La vie s’écoule morne et étriquée et il faut trouver de quoi l’égayer. Le bal avec sa temporalité spécifique tend à être une parenthèse réconciliatrice entre les générations. Forman s’accommode ici des acteurs non-professionnels plus malléables et pour lesquels il n’est pas tenu de bourse délier tandis que les
professionnels ne sont pas toujours à la hauteur de leurs prétentions. D’autant que le film s’émancipe d’une intrigue élaborée et se prête davantage à l’improvisation comme en jazz.

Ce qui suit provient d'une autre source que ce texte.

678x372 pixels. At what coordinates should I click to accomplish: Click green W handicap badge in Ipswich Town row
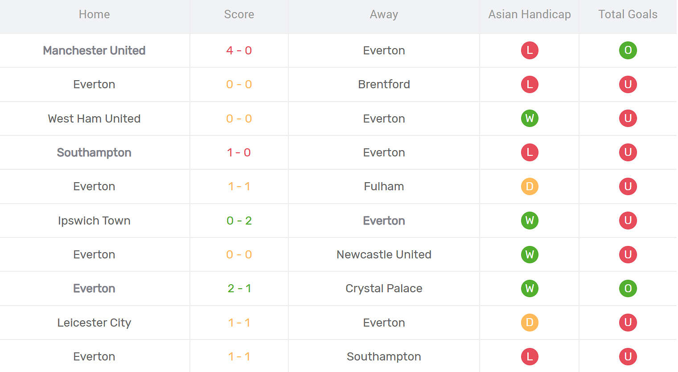coord(530,221)
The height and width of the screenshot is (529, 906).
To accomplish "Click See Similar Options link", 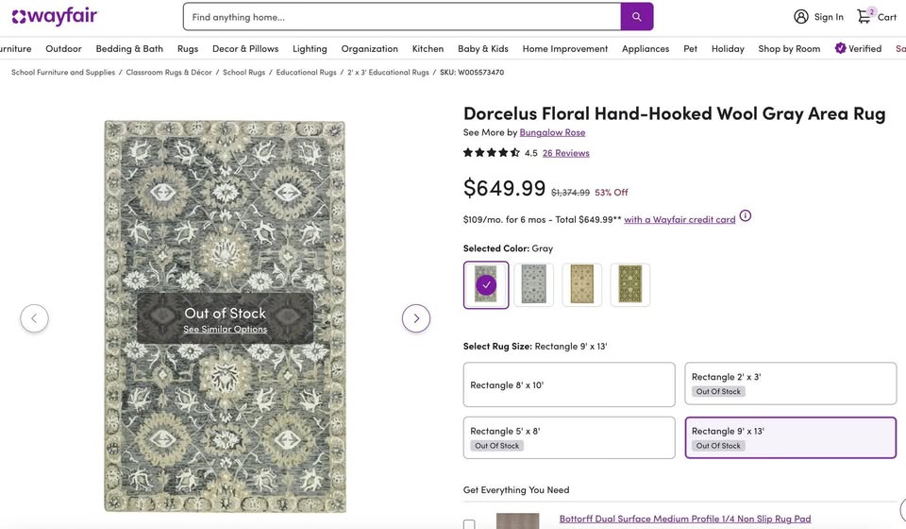I will tap(225, 330).
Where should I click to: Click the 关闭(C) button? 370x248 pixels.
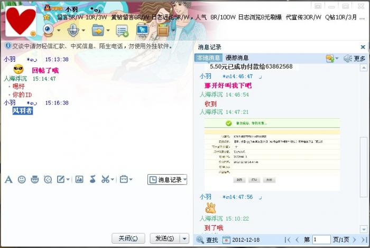[x=128, y=239]
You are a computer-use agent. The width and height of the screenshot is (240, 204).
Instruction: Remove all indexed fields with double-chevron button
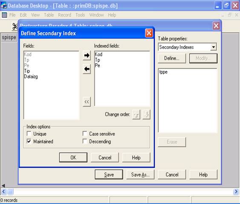(x=87, y=102)
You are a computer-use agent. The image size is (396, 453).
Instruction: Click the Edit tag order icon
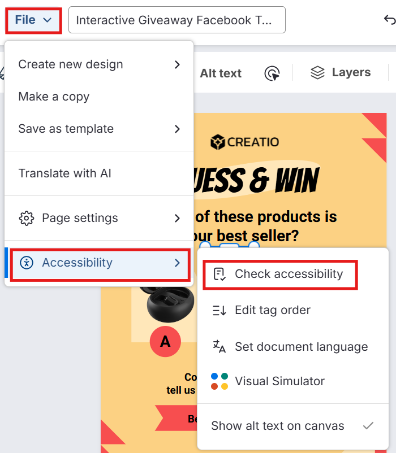tap(219, 310)
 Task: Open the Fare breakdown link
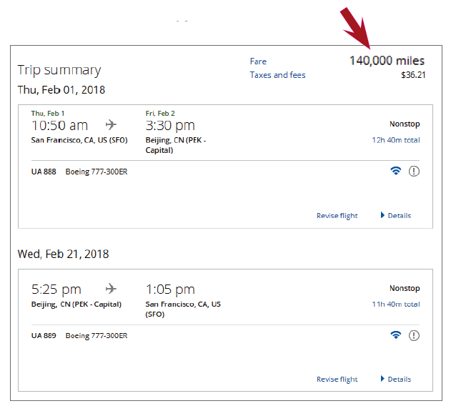click(258, 61)
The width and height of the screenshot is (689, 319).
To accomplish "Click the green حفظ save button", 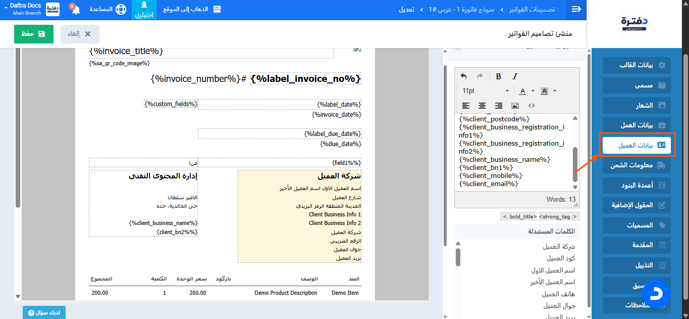I will point(34,34).
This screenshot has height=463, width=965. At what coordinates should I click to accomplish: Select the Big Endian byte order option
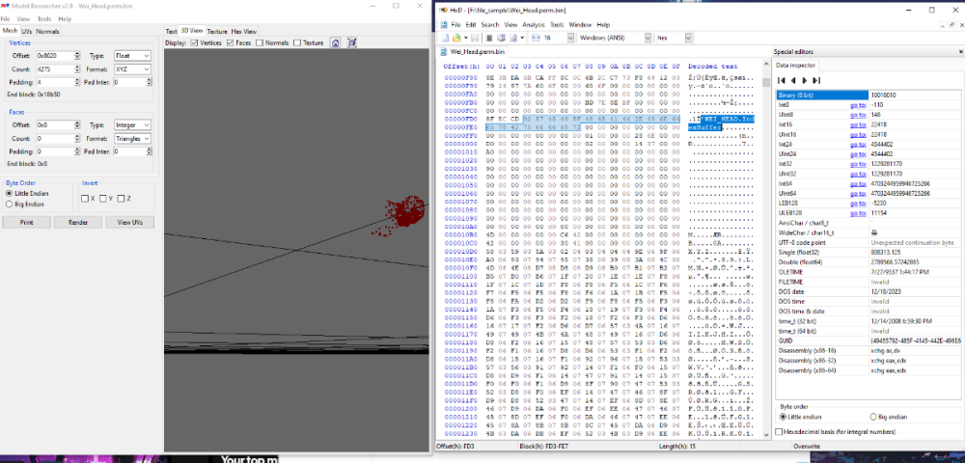pyautogui.click(x=10, y=204)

Le montage peut toujours biffer les maladresses des amateurs.

A l’image du pays, l’enfant est à un carrefour et à l’heure des décisions irrévocables qu’il remet toujours à plus tard car il n’aspire qu’à jeter sa gourme d’adolescent mal dégrossi. Econduit de partout, il l’est aussi bien aussi par Asa (Paola Martinhova), son béguin. A l’instar d’un pierrot lunaire, éternellement déphasé, sa personnalité fuyante constitue une gêne avec ses silences contraints, son incapacité à réagir face aux admonestations de son père,ses flottements et ses manières gauches et démunies. Son regard papillonnant de voyeur finira par buter sur son propre reflet mettant ainsi un terme à sa filature.

Le film est un continuum qui s’interrompt ex abrupto sur une diatribe sentencieuse du père autoritaire à son fils laissée en suspens.